Please advise, I have the following simple function:
mifflin_equation <- function(gender = "M", 
                             w_kg = 50,
                             h_cm = 180, 
                             age = 40,
                             activity_type = "sedentary") {
  activity_types <- c("sedentary", "light", "moderate", "active")
  if (!(tolower(activity_type) %in% activity_types)) {
    activity_type <- "sedentary"
  }
  activity_trans_table <- tibble(type = activity_types,
                                 activity_coeff = c(1.2, 1.375, 
                                                    1.55, 1.725))
  activity_coeff <- activity_trans_table$activity_coeff[activity_trans_table$type == tolower(activity_type)]
  common_equation <- (10 * w_kg) + (6.25 * h_cm) - (5 * age)
  if (gender == "M") {
    return((common_equation + 5) * activity_coeff)
  } else if (gender == "F") {
    return((common_equation - 161) * activity_coeff)
  }
}
I am building some options:
age <- seq.int(30,90)
h <- seq.int(150, 200)
w <- seq.int(40, 150)
activity <- c("sedentary", "light", "moderate", "active")
gender <- c("M", "F")
all_options <- expand.grid(age = age, h = h, w = w, activity = activity, gender = gender)

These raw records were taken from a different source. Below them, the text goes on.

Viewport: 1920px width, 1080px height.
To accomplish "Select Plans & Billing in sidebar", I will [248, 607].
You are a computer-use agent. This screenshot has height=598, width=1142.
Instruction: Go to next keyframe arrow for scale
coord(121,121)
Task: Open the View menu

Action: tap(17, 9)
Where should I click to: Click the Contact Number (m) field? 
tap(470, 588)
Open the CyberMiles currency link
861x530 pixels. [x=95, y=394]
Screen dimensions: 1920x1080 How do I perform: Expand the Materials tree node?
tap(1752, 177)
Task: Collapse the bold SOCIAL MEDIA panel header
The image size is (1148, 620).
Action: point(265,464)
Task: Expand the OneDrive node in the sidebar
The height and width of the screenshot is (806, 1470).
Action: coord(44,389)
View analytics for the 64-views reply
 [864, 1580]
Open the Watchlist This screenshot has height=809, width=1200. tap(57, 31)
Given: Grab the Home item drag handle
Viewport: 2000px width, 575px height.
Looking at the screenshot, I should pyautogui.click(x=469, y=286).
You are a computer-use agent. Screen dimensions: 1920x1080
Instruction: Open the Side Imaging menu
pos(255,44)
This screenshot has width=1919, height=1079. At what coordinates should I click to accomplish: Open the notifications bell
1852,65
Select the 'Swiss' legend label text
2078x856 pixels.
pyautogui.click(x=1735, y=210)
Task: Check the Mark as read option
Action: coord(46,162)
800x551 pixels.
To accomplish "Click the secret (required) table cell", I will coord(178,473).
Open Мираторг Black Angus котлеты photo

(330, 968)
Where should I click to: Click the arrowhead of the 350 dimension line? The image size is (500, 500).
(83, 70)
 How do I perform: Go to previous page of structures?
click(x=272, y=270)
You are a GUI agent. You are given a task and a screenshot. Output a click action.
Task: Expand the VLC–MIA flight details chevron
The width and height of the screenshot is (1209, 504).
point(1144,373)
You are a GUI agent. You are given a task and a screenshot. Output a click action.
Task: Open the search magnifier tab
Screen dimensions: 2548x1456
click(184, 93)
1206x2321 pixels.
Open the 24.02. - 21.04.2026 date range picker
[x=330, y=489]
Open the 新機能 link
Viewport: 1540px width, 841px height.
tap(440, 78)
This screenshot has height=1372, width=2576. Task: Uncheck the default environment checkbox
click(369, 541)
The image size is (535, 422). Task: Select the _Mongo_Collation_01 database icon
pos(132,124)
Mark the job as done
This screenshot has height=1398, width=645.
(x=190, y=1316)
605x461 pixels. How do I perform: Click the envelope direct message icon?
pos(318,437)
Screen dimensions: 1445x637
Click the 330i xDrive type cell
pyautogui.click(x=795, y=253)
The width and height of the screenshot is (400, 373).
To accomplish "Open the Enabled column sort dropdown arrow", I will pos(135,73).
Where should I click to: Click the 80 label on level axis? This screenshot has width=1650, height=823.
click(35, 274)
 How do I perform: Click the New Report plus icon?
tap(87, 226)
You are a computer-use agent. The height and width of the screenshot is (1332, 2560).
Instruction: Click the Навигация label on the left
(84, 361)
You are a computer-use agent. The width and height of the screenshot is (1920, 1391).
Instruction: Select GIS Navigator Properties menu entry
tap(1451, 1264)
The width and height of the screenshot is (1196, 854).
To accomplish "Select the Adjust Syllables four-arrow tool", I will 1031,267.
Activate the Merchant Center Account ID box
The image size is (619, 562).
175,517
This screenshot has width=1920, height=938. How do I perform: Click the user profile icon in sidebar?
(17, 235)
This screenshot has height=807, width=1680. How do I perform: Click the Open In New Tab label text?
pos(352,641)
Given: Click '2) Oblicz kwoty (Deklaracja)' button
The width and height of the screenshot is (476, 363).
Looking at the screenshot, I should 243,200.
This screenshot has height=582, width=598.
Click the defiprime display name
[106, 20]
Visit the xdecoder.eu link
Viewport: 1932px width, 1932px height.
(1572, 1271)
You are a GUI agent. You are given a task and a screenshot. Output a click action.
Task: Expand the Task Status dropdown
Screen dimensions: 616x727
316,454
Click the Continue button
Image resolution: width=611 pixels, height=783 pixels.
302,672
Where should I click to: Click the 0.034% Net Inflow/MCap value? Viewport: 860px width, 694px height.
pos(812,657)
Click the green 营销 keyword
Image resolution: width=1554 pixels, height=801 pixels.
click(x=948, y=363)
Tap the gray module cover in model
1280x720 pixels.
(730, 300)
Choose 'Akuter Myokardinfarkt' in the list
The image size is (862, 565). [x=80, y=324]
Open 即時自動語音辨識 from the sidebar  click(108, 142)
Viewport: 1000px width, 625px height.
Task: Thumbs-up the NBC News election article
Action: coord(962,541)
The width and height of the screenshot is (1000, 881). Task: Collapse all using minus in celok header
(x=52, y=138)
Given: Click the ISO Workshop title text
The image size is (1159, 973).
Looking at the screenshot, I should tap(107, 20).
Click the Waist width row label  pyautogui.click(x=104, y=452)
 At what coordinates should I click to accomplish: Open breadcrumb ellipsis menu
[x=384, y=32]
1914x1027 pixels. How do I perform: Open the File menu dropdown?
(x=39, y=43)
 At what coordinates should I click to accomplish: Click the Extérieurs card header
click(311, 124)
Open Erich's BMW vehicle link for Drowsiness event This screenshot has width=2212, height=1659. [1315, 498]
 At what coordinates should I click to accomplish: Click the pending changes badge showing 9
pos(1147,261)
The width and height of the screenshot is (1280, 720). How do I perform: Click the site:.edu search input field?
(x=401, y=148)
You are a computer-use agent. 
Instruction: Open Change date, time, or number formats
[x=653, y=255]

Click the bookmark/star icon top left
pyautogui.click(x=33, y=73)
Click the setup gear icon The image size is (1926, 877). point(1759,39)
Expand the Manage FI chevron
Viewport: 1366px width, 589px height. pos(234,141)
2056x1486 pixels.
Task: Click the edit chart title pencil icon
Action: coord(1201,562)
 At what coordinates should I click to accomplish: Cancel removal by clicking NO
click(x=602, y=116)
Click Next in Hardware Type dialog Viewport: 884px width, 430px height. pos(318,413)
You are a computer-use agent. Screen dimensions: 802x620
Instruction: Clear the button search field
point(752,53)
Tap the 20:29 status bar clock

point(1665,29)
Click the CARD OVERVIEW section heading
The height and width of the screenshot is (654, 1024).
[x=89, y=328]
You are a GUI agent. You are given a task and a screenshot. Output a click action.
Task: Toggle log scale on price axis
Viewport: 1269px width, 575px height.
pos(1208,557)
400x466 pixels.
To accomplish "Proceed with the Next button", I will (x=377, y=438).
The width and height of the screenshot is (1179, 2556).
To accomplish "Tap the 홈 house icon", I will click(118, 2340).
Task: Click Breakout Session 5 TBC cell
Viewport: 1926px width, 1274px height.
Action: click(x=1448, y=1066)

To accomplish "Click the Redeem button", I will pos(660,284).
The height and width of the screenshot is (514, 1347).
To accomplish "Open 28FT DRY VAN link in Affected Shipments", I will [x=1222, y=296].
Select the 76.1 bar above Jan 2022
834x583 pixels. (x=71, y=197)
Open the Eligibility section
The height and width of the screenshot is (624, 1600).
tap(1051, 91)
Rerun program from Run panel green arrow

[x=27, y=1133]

But when I am trying to dplyr::mutate a calculated field of the above function I get first calculation ok and all NA's:
mifflin_options <- all_options %>%
  dplyr::mutate(mifflin_eq_calories = mifflin_equation(gender = gender, 
                                                       w_kg = w, 
                                                       h_cm = h,
                                                       age = age,
                                                       activity_type = activity))
I am aware that if it was only one variable I should use sapply, but what is the solution here?